Site icon Jason Staples

What Did Jesus Preach?

Had some fun with my Historical Jesus course last night, asking my students (who had just finished reading Mark) to answer the following question: What exactly did Jesus preach?

Eventually, one enterprising student rightly called attention to Mark 1:14–15,

After John had been handed over, Jesus went into Galilee, preaching the gospel [“good news”] of God, saying, “The time has been fulfilled and the Kingdom of God is at hand—repent and believe in the good news!”

Naturally, I asked the next question: “So what is this gospel, this “good news,” that he is preaching?”

Silence.

“So I’m guessing that most of you think of the gospel message as something like this: ‘You’re dirty rotten sinners. But fortunately for you, Jesus died on the cross for your sins and then rose from the dead, so you can be forgiven. Just believe in Jesus and ask him into your heart, and you can have eternal life (in heaven).’ (Nodding.) But that doesn’t make much sense here, does it? It’s kind of hard to envision Jesus walking around at this point preaching, ‘I died on the cross and rose again for your sins,’ isn’t it? So the gospel that Jesus is preaching must be something else, right? And what’s that ‘The time has been fulfilled’ doing there? What time? Why does it need to be fulfilled? And this ‘Kingdom of God’ thing—what’s that? Aren’t these things important, if we’re going to understand what Jesus was all about?”
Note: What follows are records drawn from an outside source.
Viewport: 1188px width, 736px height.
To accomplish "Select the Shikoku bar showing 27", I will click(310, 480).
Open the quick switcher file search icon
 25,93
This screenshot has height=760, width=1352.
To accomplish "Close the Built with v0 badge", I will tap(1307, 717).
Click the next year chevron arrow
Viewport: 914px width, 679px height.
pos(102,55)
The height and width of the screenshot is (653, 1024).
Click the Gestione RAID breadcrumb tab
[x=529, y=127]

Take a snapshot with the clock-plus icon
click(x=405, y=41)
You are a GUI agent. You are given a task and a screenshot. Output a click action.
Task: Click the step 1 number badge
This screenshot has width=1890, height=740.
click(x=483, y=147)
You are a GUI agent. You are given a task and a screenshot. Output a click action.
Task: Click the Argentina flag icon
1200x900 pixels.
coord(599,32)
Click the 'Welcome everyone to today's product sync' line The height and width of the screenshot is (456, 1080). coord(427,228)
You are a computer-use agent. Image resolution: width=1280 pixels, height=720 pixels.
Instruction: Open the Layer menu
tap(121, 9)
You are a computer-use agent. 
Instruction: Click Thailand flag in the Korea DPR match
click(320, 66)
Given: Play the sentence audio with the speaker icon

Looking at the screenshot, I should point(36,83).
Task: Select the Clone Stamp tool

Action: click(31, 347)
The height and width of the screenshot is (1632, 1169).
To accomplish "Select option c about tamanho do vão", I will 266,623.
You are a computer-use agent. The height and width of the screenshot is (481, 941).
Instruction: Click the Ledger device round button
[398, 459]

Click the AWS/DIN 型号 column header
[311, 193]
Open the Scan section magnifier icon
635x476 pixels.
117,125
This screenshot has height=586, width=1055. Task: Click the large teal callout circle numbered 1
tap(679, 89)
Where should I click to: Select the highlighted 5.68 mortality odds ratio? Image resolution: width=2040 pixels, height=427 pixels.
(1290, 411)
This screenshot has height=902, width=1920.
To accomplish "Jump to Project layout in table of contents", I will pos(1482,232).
This is a (perhaps the) fundamental question to ask when reading the gospels, but so many of us just easily gloss over words we think we know. So when many of us read, “Jesus preached the gospel of God,” we unconsciously read the word “gospel,” as though it meant “Jesus died so that our sins could be forgiven,” since that is what we assume “gospel” means. Of course, once we think about it, we’ll realize that reading it that way makes no sense at all in that context. This is part of a critical tearing-down process necessary for anyone wanting to learn to read the Bible well—so much has to be unlearned before anything can be learned at all! The first target are these nice terms that we assume we know.

I suggested to my class that they start looking through the Hebrew Bible, especially the prophets, for terms like “good news,” and try to figure out these other terms in a similar way—after all, Mark seems to assume that the reader will understand these terms, which were already in use long before the gospel writer picked up his pen (or Jesus himself began to preach). It’s a worthwhile assignment for anyone who wants to get a better picture of Jesus.

(On a fairly related note, it’s also worth asking some of the questions J.R. Daniel Kirk has been asking over at Storied Theology, as they’re quite related in my view.)